• **What the task requires**
Update the records by replacing "card" with "tile" and changing nothing else. Leave the pictures out of your answer.

• **Data records**
================
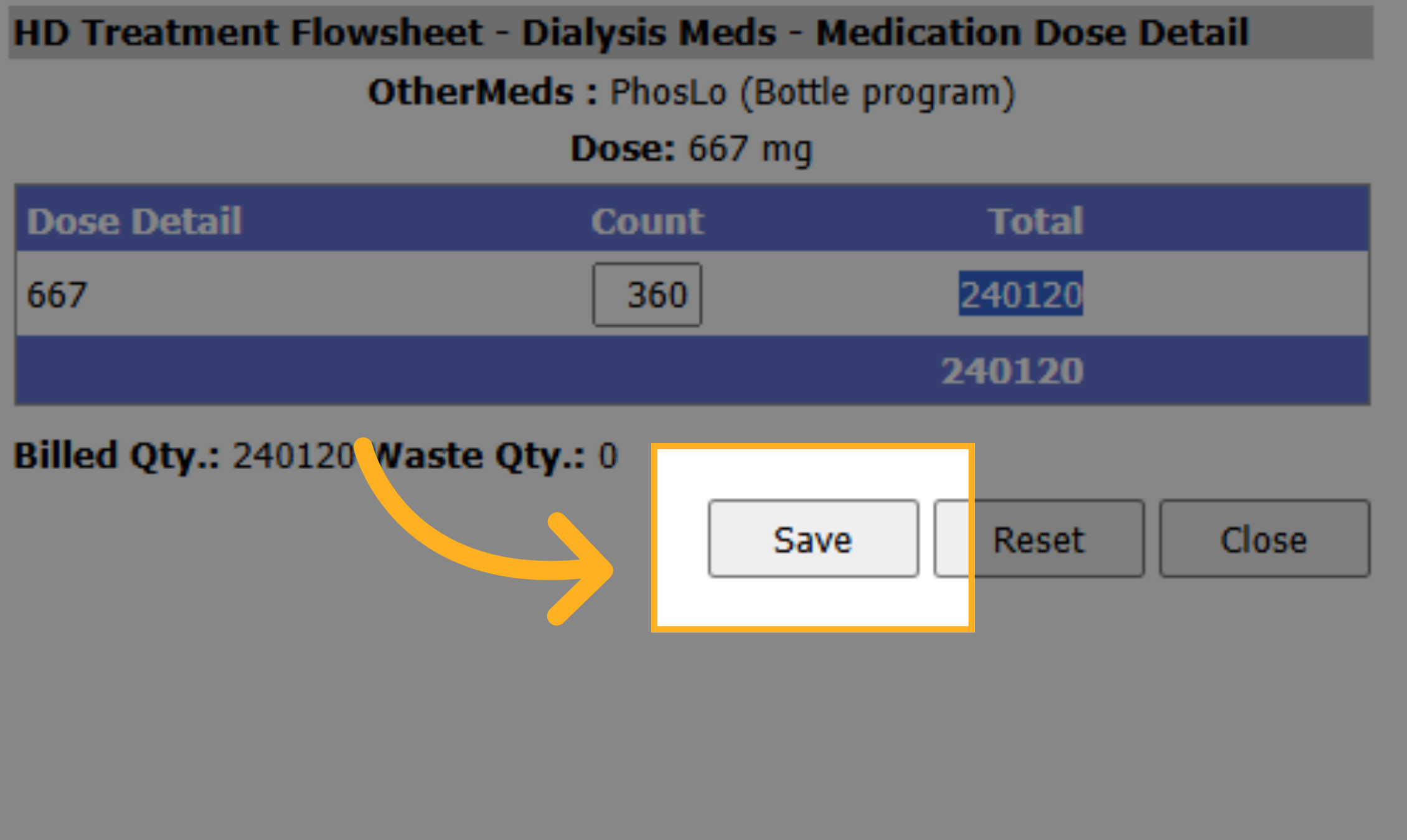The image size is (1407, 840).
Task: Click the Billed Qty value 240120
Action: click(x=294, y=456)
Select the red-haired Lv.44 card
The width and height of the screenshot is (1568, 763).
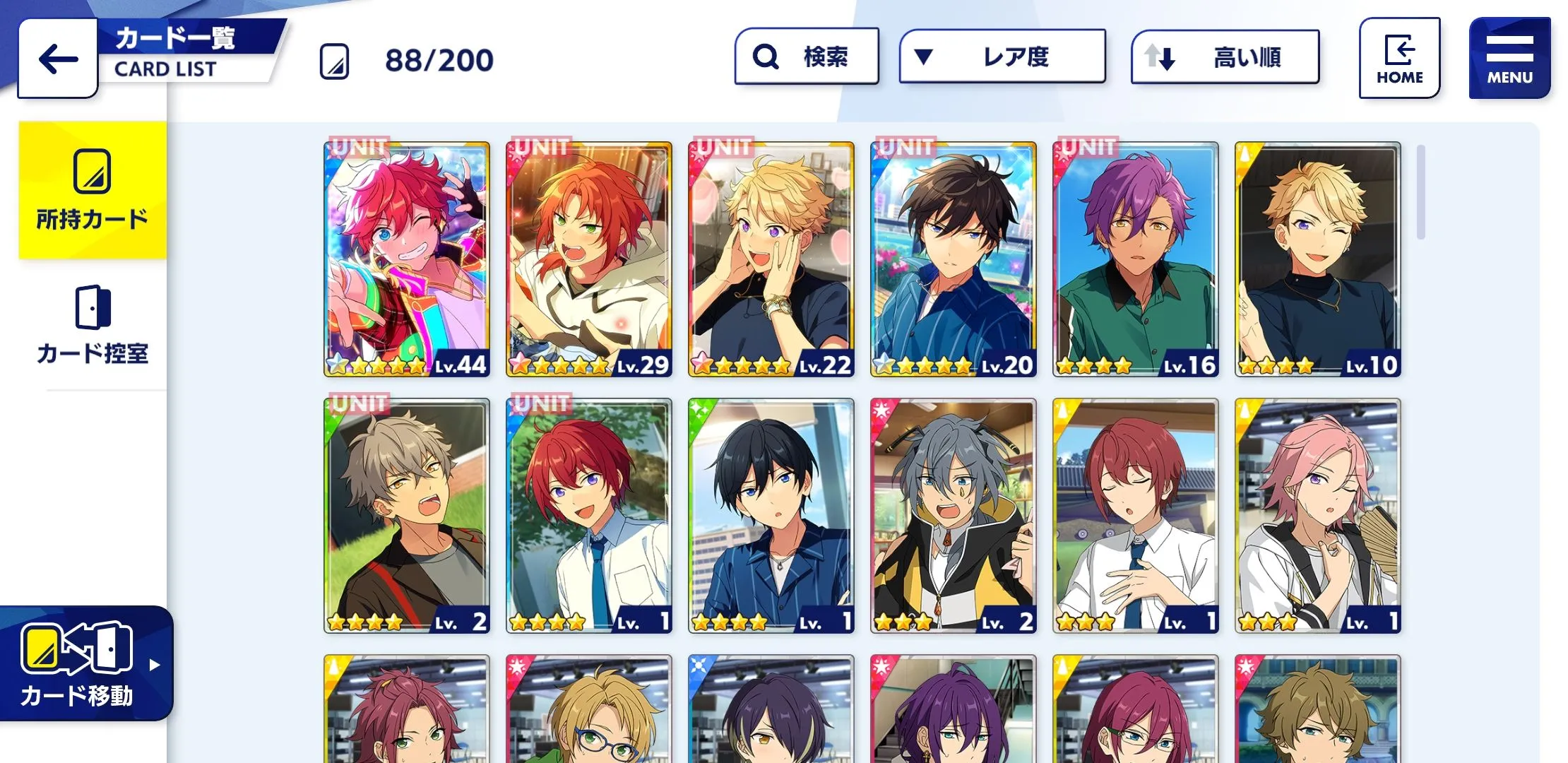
================
• **Full answer**
The image size is (1407, 840).
Task: Click the Billed Qty value 240120
Action: click(x=294, y=456)
Select the red-haired Lv.44 tile
The width and height of the screenshot is (1568, 763).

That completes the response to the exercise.